## EXERCISE INSTRUCTIONS
The abstract below is about heat stress hardening in armyworms. List every gene it says had raised expression in the fat body of test larvae.

## SUPPLIED TEXT
Heat stress hardening of oriental armyworms is induced by a transient elevation of reactive oxygen species during sublethal stress

Pre-exposure to mild heat stress enhances the thermotolerance of insects. Stress hardening is a beneficial physiological plasticity, but the mechanism underlying it remains elusive. Here we report that reactive oxygen species (ROS) concentrations were quickly and transiently elevated in the armyworms, Mythimna separata, by exposing them to 40 degrees C, but not other tested temperatures. Larvae exposed to 40 degrees C had subsequently elevated antioxidant activity and the highest survival of all tested heating conditions. The elevation of ROS after lethal heating at 44 degrees C for 1 h was approximately twofold compared to heating at 40 degrees C. Injection of an optimal amount of hydrogen peroxide (H2O2) similarly caused sequential elevation of ROS and antioxidant activity in the test larval hemolymph, which led to significantly enhanced survival after lethal heat stress. The H2O2-induced thermotolerance was abolished by coinjection of potent antioxidants such as ascorbic acid or N-acetylcysteine. Both preheating at 40 degrees C and H2O2 injection enhanced expression of genes encoding superoxide dismutase 1, catalase, and heat shock protein 70 in the fat body of test larvae, indicating the adequate heat stress induced a transient elevation of ROS, followed by upregulation of antioxidant activity. We infer that thermal stress hardening is induced by a small timely ROS elevation that triggers a reduction-oxidation signaling mechanism.

## RECORDS PROVIDED
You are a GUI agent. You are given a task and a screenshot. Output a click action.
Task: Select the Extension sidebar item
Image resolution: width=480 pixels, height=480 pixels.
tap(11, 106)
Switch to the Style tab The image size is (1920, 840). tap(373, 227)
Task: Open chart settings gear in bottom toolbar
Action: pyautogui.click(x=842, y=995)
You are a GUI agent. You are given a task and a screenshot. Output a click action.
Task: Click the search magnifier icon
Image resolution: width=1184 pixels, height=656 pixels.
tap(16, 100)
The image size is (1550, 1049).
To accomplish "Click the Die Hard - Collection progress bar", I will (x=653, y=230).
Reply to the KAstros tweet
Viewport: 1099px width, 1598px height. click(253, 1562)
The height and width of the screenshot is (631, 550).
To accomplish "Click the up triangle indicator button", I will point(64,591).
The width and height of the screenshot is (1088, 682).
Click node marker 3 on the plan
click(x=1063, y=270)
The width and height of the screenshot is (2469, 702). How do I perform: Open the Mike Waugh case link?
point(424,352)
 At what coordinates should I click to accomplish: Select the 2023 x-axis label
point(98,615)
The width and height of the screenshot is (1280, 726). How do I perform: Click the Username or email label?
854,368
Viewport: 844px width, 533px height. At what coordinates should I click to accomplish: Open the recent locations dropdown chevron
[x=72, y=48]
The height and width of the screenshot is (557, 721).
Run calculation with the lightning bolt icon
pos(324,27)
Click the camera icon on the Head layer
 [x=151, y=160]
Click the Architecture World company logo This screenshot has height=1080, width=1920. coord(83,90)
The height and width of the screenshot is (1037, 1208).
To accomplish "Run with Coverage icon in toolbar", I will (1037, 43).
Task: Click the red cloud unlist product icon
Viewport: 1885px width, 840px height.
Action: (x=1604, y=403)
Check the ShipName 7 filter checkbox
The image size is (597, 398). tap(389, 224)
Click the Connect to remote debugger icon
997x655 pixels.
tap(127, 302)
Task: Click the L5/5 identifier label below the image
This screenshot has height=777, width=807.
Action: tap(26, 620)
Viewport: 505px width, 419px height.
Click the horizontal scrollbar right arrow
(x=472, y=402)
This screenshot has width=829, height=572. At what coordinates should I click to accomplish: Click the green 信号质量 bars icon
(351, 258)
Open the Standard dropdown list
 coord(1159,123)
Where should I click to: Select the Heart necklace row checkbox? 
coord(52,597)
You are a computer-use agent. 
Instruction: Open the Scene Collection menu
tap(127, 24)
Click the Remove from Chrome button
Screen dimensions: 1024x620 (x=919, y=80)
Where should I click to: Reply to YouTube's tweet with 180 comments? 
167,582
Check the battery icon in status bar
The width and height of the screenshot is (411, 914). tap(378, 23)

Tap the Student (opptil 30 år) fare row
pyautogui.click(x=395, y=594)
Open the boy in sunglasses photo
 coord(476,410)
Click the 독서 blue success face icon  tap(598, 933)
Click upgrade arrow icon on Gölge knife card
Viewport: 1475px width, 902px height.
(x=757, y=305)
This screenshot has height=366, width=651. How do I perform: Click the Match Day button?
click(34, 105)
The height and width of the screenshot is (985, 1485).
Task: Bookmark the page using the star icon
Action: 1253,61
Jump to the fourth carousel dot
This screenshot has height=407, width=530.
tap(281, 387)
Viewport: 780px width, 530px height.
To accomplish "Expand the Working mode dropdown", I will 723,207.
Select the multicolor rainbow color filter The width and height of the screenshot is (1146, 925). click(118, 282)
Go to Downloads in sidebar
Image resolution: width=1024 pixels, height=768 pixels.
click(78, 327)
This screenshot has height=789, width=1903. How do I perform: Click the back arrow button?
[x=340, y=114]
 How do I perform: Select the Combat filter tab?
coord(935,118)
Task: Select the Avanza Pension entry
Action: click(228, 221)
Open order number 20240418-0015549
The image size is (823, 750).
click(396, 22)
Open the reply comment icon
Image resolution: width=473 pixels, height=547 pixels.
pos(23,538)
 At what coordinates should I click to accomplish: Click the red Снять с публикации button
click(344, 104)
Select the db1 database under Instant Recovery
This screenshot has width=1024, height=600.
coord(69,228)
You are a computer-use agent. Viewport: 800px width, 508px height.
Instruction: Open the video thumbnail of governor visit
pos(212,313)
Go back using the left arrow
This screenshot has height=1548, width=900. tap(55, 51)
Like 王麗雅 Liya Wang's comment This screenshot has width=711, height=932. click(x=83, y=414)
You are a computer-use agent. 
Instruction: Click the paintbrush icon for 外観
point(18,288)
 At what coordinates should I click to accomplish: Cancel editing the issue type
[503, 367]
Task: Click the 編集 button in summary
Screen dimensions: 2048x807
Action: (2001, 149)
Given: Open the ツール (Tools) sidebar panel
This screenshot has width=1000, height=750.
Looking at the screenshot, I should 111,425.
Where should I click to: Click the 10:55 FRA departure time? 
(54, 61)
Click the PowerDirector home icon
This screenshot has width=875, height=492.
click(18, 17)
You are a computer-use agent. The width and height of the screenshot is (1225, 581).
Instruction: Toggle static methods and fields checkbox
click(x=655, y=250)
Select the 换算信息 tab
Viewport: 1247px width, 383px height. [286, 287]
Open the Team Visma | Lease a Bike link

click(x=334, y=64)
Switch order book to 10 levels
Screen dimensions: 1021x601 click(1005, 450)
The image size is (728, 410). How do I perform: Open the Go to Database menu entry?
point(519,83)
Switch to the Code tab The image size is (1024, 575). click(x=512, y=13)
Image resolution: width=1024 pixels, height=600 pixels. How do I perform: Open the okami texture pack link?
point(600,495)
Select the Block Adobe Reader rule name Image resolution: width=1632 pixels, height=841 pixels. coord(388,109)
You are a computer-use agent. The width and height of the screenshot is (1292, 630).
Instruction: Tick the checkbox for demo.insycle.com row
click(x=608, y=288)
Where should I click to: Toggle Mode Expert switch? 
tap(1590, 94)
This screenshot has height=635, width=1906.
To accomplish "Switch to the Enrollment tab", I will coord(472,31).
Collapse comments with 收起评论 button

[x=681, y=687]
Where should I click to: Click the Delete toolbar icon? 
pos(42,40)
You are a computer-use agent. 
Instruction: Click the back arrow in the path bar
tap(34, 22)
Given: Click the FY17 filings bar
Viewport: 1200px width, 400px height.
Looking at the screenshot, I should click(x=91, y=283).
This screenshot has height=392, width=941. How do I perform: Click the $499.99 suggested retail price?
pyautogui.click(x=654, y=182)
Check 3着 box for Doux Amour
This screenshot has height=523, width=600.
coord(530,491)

## OUTPUT FOR THIS TASK
- superoxide dismutase 1
- catalase
- heat shock protein 70